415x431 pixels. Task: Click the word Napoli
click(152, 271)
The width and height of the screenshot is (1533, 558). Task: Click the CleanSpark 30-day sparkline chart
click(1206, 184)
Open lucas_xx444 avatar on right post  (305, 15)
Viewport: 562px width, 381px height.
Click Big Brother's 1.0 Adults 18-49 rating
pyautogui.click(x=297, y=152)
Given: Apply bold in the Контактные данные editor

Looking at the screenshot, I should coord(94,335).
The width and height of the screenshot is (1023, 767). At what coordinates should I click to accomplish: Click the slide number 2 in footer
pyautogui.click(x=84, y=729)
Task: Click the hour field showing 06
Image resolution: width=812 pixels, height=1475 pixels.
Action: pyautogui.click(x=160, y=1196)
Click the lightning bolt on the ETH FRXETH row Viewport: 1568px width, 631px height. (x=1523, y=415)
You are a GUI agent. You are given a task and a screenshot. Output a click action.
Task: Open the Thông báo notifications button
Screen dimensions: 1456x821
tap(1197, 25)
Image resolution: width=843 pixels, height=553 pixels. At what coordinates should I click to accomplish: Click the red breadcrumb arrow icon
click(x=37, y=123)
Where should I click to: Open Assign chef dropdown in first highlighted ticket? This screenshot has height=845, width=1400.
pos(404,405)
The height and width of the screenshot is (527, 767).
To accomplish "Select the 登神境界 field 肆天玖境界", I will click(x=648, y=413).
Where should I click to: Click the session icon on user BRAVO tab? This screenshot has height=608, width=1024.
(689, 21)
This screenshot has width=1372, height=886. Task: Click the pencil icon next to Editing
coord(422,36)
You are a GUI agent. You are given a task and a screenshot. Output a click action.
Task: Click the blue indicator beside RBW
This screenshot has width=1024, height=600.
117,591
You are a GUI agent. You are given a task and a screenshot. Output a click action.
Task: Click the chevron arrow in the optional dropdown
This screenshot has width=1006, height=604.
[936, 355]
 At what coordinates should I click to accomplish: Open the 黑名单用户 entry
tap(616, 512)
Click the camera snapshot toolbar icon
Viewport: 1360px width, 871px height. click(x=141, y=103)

---

Restate the material exactly, from its opening line to its closing one.

415x431 pixels. Task: Click the word Napoli
click(152, 271)
The width and height of the screenshot is (1533, 558). Task: Click the CleanSpark 30-day sparkline chart
click(1206, 184)
Open lucas_xx444 avatar on right post  (305, 15)
Viewport: 562px width, 381px height.
Click Big Brother's 1.0 Adults 18-49 rating
pyautogui.click(x=297, y=152)
Given: Apply bold in the Контактные данные editor

Looking at the screenshot, I should coord(94,335).
The width and height of the screenshot is (1023, 767). At what coordinates should I click to accomplish: Click the slide number 2 in footer
pyautogui.click(x=84, y=729)
Task: Click the hour field showing 06
Image resolution: width=812 pixels, height=1475 pixels.
Action: pyautogui.click(x=160, y=1196)
Click the lightning bolt on the ETH FRXETH row Viewport: 1568px width, 631px height. (x=1523, y=415)
You are a GUI agent. You are given a task and a screenshot. Output a click action.
Task: Open the Thông báo notifications button
Screen dimensions: 1456x821
tap(1197, 25)
Image resolution: width=843 pixels, height=553 pixels. At what coordinates should I click to accomplish: Click the red breadcrumb arrow icon
click(x=37, y=123)
Where should I click to: Open Assign chef dropdown in first highlighted ticket? This screenshot has height=845, width=1400.
pos(404,405)
The height and width of the screenshot is (527, 767).
To accomplish "Select the 登神境界 field 肆天玖境界", I will click(x=648, y=413).
Where should I click to: Click the session icon on user BRAVO tab? This screenshot has height=608, width=1024.
(689, 21)
This screenshot has width=1372, height=886. Task: Click the pencil icon next to Editing
coord(422,36)
You are a GUI agent. You are given a task and a screenshot. Output a click action.
Task: Click the blue indicator beside RBW
This screenshot has width=1024, height=600.
117,591
You are a GUI agent. You are given a task and a screenshot. Output a click action.
Task: Click the chevron arrow in the optional dropdown
This screenshot has width=1006, height=604.
[936, 355]
 At what coordinates should I click to accomplish: Open the 黑名单用户 entry
tap(616, 512)
Click the camera snapshot toolbar icon
Viewport: 1360px width, 871px height. click(x=141, y=103)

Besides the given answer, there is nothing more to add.